According to Tony, meth likes everyone. There are no stereotypical users. He himself has multiple college degrees and is an accomplished chef, and yet he almost lost everything, including his life, because of his addiction.

And like many meth addicts, Tony’s struggle didn’t end with just one treatment. In fact, he was able to quit practically whenever he wanted. He’d get tired of meth, of how it made him feel, of how it ruled his life, and he’d quit for long periods of time.

“The problem with quitting on my own without help,” Tony said, “is that I would eventually go back to it. I didn’t have the skills or the knowledge to stay clean. And every time I would go back, it would be like I’d never left, and I’d need more and more to get me high.”

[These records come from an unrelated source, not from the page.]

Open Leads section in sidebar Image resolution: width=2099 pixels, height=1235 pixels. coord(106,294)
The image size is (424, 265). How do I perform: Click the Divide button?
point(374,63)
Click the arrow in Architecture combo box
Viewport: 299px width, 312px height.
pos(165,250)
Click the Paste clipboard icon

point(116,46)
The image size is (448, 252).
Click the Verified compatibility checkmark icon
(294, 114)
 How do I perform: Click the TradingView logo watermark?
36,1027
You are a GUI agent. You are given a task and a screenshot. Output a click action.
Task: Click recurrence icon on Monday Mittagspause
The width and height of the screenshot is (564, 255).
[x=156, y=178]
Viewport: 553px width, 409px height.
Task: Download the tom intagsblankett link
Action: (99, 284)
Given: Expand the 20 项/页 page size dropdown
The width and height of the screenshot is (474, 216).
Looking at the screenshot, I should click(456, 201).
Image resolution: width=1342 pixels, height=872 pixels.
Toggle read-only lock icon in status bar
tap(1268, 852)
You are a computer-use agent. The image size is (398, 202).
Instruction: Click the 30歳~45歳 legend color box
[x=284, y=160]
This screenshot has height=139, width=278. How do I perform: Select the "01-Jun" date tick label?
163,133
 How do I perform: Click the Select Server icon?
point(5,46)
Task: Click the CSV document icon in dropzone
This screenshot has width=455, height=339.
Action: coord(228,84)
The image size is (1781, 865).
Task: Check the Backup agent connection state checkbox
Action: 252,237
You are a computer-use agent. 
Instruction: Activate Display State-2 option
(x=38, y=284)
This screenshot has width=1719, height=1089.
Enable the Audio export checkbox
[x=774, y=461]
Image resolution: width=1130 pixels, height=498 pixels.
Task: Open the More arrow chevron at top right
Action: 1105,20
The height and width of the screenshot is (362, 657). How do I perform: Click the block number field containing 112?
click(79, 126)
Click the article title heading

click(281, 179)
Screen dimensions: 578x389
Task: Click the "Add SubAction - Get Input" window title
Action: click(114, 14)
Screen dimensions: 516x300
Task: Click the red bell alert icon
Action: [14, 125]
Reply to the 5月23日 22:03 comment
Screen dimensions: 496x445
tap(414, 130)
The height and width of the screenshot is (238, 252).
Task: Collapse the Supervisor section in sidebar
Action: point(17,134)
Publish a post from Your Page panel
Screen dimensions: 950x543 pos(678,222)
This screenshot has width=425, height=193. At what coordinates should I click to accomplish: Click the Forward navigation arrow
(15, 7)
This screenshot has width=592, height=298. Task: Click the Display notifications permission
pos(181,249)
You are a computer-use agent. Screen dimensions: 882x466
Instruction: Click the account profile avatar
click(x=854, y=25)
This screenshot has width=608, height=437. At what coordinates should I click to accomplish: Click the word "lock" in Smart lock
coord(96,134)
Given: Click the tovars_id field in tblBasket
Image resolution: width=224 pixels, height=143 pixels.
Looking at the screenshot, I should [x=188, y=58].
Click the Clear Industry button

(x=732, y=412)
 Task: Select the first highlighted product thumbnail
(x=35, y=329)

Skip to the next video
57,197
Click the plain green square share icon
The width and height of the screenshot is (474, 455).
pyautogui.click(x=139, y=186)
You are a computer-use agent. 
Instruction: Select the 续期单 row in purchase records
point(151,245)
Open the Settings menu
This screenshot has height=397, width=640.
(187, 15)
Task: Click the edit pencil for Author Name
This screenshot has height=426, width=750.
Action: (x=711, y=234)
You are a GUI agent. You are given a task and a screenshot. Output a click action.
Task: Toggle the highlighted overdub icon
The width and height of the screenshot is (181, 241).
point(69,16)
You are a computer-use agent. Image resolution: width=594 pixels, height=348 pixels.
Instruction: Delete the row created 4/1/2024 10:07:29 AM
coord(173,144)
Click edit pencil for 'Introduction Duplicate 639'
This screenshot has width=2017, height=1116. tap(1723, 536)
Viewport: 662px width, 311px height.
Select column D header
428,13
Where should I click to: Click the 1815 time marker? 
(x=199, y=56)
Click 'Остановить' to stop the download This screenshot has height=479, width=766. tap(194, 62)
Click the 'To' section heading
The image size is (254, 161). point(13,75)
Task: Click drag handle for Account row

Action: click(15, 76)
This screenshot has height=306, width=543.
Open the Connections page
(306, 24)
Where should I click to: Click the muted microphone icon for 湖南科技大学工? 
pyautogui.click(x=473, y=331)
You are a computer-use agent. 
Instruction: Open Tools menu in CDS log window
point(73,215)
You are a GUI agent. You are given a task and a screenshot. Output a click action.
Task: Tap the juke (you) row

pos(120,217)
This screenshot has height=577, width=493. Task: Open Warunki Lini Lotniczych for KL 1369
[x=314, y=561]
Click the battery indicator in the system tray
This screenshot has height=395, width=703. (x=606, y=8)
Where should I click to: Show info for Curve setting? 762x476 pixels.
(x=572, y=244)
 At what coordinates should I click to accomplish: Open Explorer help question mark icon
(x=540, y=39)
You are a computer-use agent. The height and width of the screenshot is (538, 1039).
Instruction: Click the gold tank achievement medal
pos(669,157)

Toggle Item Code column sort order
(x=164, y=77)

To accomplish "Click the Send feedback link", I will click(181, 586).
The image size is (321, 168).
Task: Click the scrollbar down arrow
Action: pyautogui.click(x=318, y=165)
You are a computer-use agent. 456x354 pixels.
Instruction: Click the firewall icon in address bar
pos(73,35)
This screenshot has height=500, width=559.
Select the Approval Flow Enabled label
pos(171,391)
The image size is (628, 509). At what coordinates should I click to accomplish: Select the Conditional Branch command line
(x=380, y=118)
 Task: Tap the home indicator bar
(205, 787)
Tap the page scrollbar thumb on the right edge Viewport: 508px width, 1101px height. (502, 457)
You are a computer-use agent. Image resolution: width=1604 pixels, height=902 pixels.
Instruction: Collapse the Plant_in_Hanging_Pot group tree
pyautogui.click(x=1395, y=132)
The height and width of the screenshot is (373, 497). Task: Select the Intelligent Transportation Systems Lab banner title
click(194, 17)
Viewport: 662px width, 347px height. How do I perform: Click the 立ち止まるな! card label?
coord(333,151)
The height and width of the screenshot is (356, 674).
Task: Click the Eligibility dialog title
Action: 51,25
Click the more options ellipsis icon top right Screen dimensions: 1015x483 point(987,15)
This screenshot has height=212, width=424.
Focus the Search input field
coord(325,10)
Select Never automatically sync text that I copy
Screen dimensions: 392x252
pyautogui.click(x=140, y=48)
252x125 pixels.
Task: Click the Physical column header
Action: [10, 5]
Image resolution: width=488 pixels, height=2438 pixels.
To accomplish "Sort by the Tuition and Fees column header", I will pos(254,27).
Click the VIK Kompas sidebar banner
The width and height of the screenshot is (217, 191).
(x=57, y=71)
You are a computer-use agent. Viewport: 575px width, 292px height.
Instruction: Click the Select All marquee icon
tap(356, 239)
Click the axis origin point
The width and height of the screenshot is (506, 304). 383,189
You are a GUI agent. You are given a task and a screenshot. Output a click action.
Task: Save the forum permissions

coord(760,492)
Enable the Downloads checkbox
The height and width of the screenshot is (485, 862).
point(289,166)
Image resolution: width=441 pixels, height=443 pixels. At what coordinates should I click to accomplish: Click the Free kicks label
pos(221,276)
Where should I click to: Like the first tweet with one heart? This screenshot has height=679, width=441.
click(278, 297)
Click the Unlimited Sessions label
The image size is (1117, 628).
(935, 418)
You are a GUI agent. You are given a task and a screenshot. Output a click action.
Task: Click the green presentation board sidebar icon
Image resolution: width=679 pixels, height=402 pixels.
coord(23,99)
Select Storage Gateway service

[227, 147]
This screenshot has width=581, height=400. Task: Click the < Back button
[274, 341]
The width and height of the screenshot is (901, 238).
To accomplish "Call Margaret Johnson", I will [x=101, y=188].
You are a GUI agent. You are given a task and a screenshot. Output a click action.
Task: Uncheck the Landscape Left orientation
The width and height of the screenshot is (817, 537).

In the end, he lost his girlfriend and his friends, except those he used with. His parents tried tough love. They tried everything, really, but nothing they did worked. He had to want to change. And finally he did.

“I just didn’t like who I was on meth,” Tony said. “You lose all control. You have no inhibitions. There are no such things as risks on meth. Everything is possible in your mind. I did a lot of bad things. I just wanted it to end.”

Luckily there was a bed available for Tony when he walked into the Heartland Center for Behavioral Change seeking treatment. Otherwise, he says he probably wouldn’t have had the strength to try and stop on his own again. One of his biggest fears was losing his family. His drug habit changed how his parents and his brother and sister treated him. He was afraid they would never trust or love him again.

“It’s a beautiful thing,” Tony said. “When you clean up, your family comes back together. My dad never used to tell me he loves me. Now he hugs me and tells me he loves me every time I see him.”

Tony completed his treatment and stayed on in the stipend program, putting his culinary skills to use for his fellow treatment residents. It helps him, he admits, to be a mentor to the younger clients. He wants to be a role model, to show others that it can be done.

“I’m not quite ready to think about the distant future,” Tony said. “I still take it one day at a time. I probably will for awhile, but each day gets a little easier.”

As Tony started his treatment, his mom began chemotherapy. The two share a special bond and even joke that her treatment and the way she deals with her disease is very similar to what he has gone through and his own 12-step program.